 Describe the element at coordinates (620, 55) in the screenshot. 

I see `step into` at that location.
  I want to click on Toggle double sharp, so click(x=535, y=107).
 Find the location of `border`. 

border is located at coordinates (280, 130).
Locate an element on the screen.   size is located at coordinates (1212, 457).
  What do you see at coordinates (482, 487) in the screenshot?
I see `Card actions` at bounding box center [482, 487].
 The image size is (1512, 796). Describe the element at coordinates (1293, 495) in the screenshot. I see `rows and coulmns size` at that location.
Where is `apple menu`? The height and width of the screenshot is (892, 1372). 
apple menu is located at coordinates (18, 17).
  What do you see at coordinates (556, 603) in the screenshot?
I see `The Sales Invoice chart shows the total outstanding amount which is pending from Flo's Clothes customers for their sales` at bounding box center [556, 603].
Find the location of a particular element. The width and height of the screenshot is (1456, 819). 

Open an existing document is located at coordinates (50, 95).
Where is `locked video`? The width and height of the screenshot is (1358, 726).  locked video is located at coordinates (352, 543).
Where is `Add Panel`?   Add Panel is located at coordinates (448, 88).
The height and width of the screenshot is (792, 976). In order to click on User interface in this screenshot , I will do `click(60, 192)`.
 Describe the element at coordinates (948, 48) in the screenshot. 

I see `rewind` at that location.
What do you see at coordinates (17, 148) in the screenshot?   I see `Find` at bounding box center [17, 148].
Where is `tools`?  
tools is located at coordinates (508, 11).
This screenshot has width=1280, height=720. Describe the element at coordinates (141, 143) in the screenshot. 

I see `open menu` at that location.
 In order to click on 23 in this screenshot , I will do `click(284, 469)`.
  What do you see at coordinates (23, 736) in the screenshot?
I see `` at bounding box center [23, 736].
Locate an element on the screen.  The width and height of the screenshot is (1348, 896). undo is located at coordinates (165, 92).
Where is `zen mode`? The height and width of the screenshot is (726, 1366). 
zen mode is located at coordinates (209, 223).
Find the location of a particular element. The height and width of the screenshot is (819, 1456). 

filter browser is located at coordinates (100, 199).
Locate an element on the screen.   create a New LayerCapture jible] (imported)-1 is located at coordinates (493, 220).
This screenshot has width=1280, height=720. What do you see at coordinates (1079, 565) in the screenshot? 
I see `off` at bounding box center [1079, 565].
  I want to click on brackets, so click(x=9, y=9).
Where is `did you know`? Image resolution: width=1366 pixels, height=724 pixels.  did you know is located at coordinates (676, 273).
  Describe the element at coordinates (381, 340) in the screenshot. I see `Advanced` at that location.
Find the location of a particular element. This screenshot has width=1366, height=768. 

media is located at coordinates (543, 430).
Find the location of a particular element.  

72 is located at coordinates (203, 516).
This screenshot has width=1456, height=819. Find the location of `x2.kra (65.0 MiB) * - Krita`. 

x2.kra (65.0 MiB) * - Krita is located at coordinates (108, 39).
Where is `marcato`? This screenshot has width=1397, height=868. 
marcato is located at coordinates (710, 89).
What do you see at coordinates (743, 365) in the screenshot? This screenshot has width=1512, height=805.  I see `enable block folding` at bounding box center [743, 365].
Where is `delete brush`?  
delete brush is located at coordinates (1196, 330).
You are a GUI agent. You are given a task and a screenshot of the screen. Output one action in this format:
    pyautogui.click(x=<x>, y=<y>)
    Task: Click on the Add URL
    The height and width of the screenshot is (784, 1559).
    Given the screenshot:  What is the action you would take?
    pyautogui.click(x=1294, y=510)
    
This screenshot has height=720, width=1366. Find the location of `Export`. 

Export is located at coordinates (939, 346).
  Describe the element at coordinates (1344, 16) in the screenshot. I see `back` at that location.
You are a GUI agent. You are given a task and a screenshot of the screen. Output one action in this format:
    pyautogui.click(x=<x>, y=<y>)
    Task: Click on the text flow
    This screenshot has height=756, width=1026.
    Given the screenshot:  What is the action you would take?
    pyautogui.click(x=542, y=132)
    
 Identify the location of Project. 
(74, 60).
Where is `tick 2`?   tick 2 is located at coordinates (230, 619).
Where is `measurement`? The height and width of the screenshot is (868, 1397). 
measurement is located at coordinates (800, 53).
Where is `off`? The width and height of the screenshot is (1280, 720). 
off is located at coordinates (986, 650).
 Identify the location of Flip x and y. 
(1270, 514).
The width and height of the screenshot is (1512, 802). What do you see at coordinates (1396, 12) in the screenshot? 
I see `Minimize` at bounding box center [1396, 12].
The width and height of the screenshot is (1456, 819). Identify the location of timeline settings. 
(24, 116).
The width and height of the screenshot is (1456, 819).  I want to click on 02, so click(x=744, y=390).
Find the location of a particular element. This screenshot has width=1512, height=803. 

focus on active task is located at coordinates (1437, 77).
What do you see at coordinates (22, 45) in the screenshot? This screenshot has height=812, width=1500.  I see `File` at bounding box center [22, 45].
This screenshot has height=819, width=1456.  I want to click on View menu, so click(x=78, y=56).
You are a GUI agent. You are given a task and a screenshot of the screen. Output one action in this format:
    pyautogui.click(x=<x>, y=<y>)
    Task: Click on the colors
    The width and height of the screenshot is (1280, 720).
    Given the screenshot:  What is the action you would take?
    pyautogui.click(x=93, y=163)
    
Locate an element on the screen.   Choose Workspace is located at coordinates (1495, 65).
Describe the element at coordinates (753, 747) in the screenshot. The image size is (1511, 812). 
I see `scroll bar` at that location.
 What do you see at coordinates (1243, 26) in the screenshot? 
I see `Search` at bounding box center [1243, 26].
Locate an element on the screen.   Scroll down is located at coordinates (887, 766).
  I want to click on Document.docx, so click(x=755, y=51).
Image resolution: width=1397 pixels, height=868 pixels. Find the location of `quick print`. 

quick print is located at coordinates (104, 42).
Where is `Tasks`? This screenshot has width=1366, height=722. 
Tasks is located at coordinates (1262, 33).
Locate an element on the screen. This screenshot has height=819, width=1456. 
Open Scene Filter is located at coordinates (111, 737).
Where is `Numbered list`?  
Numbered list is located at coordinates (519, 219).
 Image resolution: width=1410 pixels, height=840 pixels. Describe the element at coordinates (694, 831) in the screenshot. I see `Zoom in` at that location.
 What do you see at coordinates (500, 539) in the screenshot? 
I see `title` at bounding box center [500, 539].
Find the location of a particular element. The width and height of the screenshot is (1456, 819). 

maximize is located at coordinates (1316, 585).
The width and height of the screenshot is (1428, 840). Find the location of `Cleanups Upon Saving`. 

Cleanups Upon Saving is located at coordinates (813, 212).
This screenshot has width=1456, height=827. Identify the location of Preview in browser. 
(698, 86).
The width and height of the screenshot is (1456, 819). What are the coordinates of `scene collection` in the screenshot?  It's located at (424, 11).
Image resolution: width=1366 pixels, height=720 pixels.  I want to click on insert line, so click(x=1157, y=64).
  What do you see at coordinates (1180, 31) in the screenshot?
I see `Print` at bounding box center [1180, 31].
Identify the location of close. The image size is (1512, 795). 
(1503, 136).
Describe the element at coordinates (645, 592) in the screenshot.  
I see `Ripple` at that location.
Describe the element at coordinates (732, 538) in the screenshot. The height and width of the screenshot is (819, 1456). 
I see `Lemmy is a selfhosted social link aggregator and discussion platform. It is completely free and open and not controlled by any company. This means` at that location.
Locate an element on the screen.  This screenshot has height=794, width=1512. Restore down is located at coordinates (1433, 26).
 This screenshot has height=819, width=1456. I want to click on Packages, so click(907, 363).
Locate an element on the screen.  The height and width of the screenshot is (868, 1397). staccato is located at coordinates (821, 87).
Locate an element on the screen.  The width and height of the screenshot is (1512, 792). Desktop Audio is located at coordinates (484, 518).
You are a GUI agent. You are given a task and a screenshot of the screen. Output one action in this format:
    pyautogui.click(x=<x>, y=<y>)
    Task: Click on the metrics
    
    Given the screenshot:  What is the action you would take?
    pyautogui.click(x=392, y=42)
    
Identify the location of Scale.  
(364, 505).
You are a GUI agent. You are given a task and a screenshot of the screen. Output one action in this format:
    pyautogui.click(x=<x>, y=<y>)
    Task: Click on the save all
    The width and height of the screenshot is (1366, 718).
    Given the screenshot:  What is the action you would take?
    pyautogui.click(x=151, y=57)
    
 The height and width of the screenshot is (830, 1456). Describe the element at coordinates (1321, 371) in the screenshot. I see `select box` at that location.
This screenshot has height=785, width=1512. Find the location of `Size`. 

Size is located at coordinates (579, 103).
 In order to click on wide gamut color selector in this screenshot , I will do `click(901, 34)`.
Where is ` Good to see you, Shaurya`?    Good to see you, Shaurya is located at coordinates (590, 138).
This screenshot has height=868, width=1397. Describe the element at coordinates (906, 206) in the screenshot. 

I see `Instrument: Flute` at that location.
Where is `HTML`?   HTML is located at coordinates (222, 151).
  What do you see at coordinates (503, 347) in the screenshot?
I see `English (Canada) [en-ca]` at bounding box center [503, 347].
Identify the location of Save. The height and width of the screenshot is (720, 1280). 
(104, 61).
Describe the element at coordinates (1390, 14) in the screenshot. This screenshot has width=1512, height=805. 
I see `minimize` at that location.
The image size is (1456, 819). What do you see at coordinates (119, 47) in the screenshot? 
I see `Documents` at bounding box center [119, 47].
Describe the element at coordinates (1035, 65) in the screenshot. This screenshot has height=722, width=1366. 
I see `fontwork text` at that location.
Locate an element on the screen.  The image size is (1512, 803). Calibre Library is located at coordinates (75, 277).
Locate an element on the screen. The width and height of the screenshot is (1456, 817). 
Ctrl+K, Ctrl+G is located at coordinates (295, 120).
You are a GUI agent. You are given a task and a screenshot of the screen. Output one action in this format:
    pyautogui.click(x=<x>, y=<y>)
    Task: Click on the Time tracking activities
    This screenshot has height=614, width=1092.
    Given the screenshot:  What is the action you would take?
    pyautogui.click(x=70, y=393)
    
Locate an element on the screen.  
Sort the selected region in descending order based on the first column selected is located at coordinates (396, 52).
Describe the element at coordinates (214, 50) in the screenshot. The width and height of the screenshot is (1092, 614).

..............................

Given instruction
Starting at the beginning of the items and stopping after the line that contains "The image size is (1512, 796).", write those lines out again with "Find the location of" changed to "Give the position of" and nothing else altered.

Reply
 Describe the element at coordinates (620, 55) in the screenshot. 

I see `step into` at that location.
  I want to click on Toggle double sharp, so click(x=535, y=107).
 Give the position of `border`. 

border is located at coordinates (280, 130).
Locate an element on the screen.   size is located at coordinates (1212, 457).
  What do you see at coordinates (482, 487) in the screenshot?
I see `Card actions` at bounding box center [482, 487].
 The image size is (1512, 796). Describe the element at coordinates (1293, 495) in the screenshot. I see `rows and coulmns size` at that location.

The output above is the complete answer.